- **TASK REQUIREMENTS**
Beginning with the line that contains "This screenshot has" and ending with the line that contains "Click the yellow", reproduce the lines of the entries below exactly, omitting pictures.

- **TASK DATA**
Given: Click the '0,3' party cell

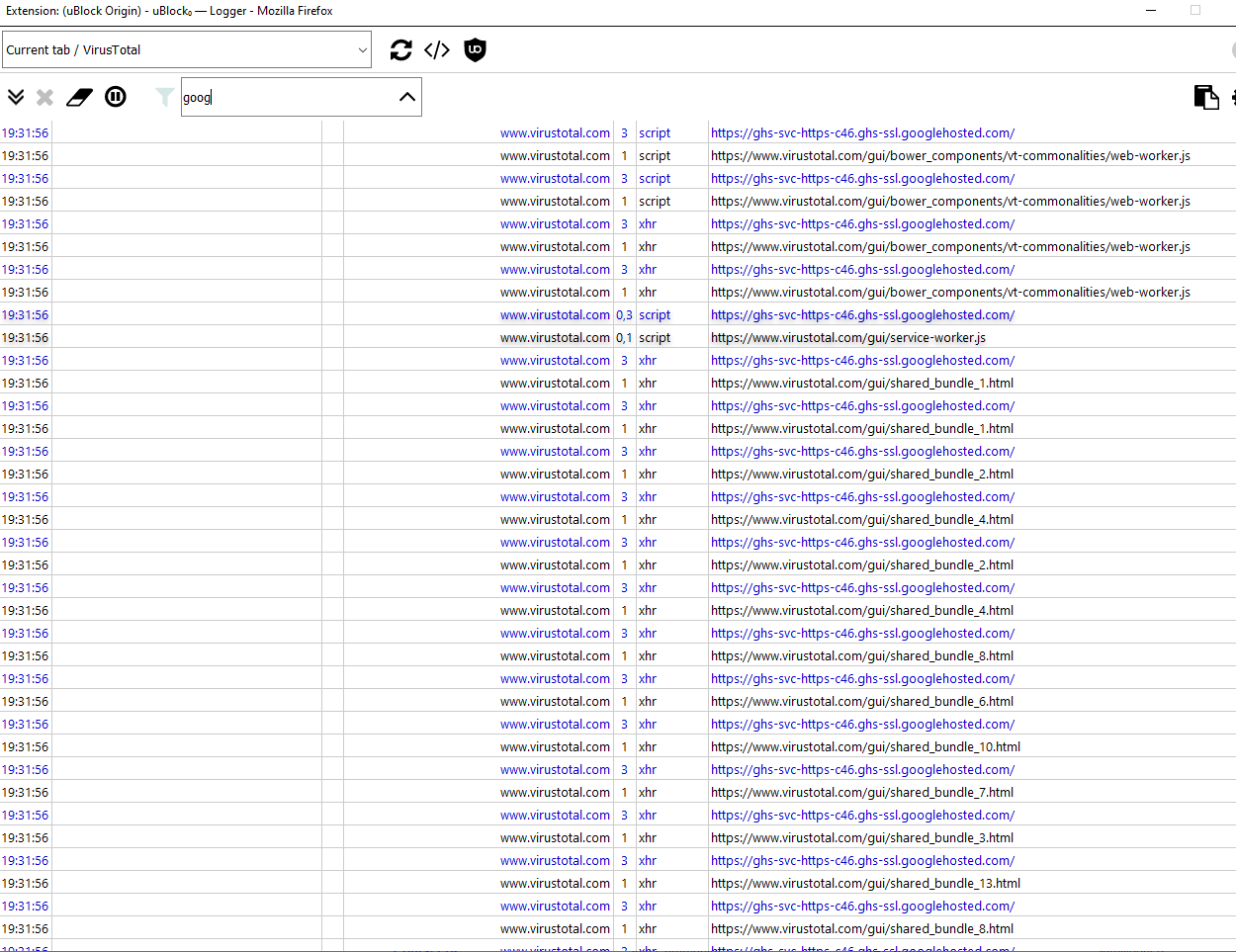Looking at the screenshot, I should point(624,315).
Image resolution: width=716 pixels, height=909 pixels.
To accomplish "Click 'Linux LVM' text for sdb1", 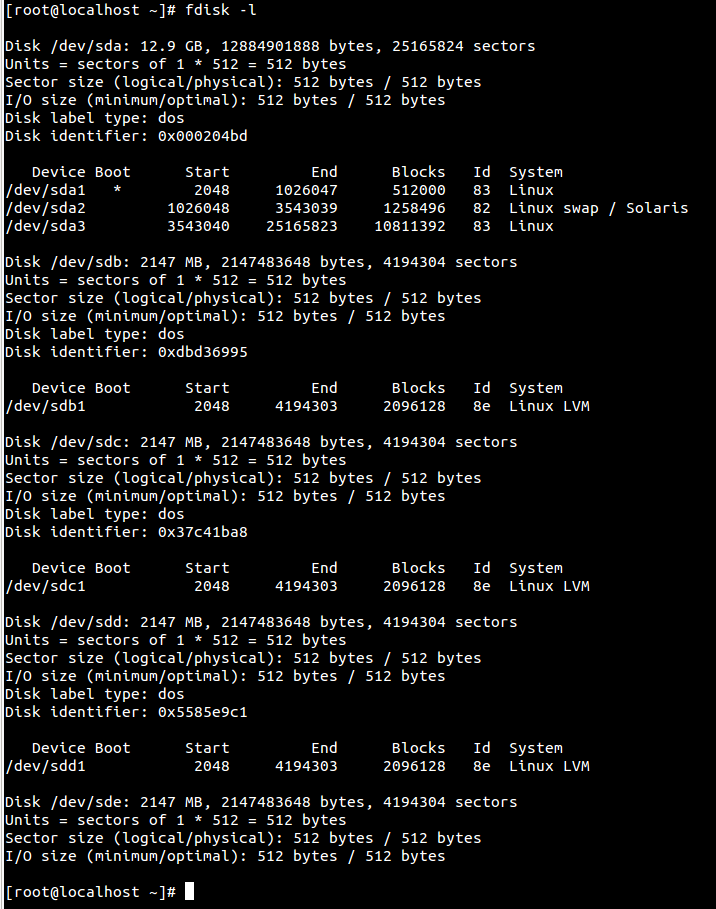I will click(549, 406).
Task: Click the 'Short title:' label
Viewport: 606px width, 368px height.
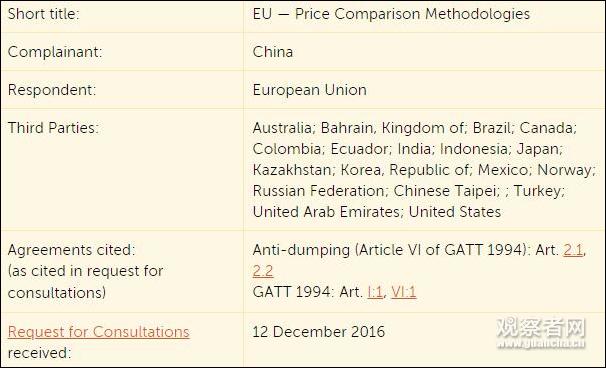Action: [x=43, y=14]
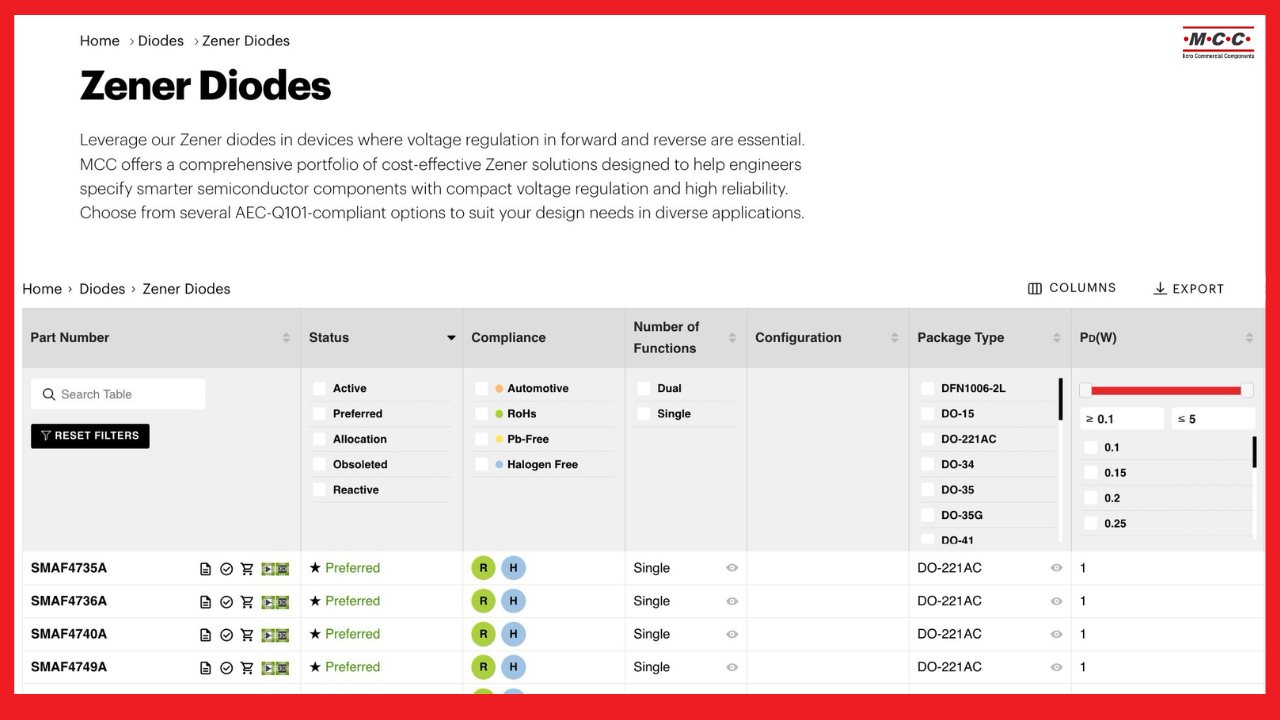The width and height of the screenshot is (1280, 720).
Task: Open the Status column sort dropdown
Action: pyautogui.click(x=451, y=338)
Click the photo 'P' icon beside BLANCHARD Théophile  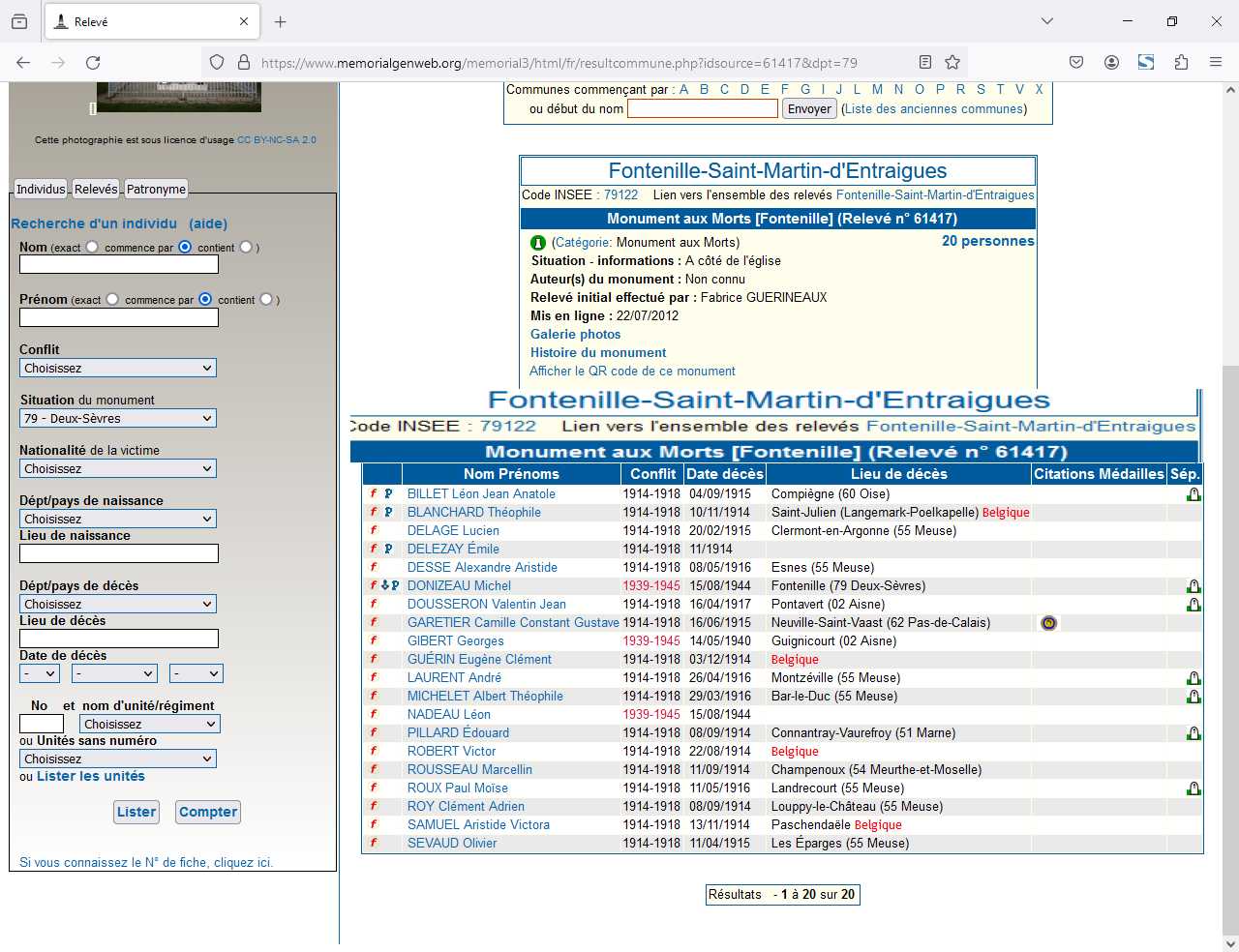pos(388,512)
--
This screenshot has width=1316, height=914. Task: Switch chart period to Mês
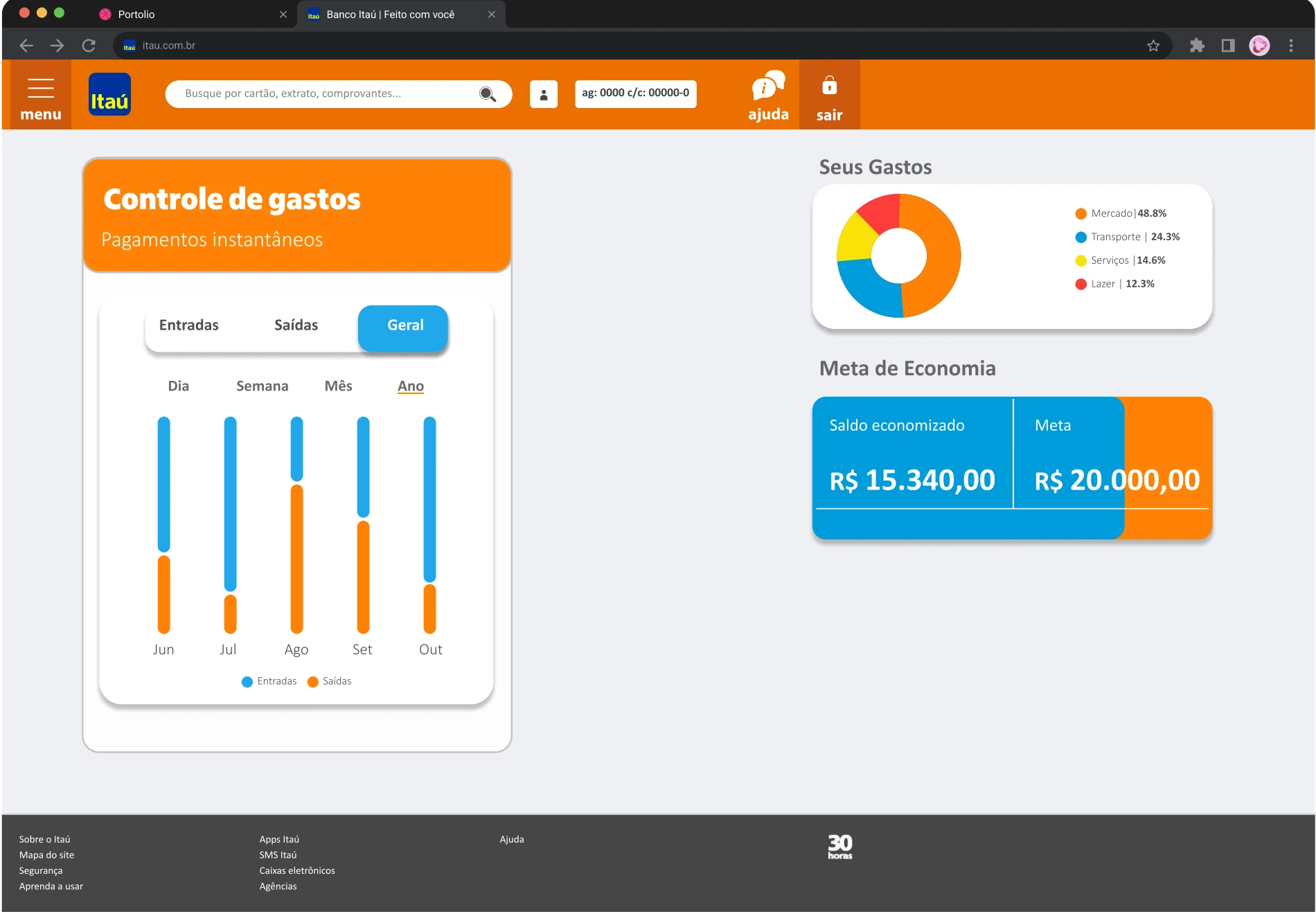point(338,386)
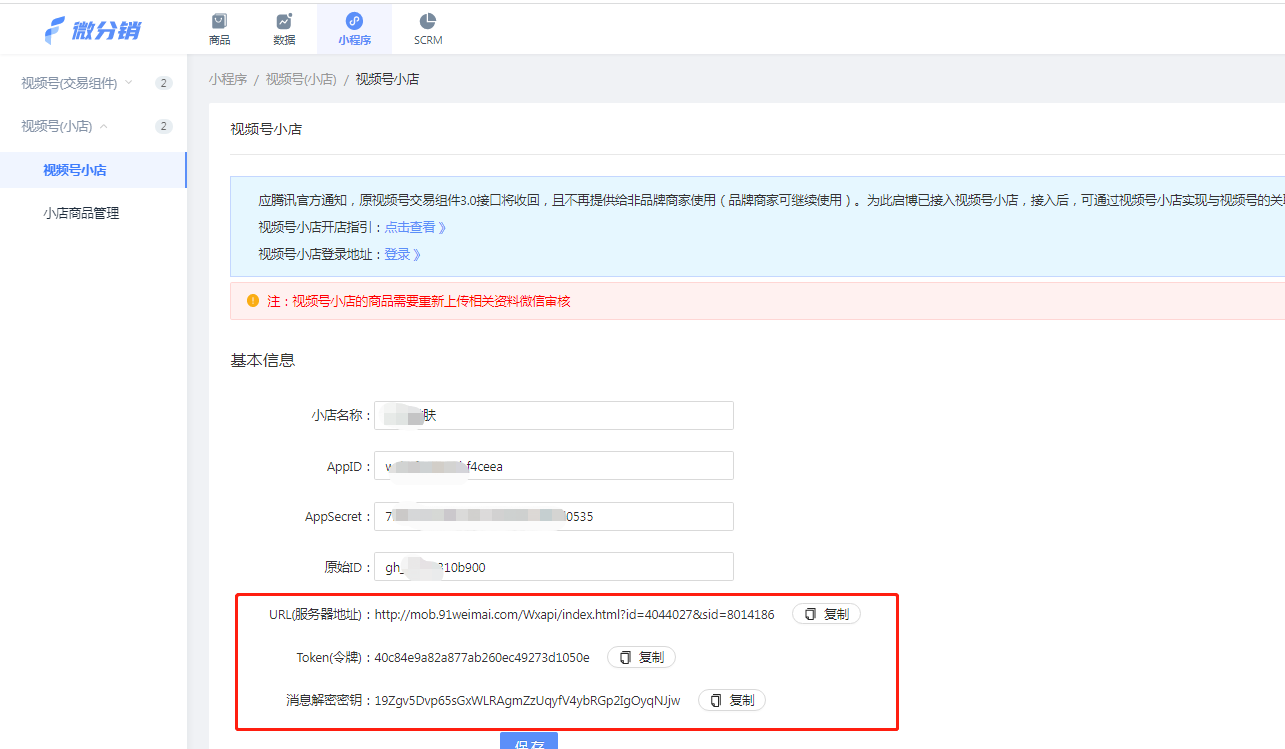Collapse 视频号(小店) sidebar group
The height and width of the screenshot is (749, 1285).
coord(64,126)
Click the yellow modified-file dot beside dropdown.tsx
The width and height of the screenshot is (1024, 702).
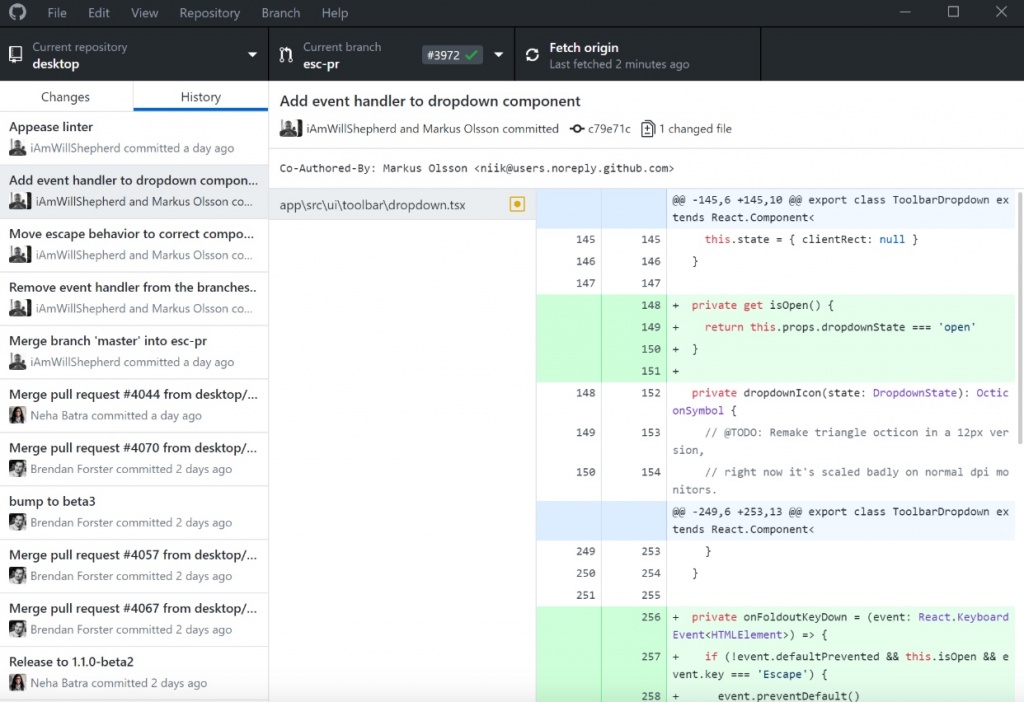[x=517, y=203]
==
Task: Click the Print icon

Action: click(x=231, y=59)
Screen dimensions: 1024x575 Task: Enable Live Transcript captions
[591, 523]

- **WRITTEN REPLY**
This screenshot has width=1316, height=914. Task: Switch chart period to Mês
point(338,386)
Collapse 视频号(小店) sidebar group
The height and width of the screenshot is (749, 1285).
coord(64,126)
Click the yellow modified-file dot beside dropdown.tsx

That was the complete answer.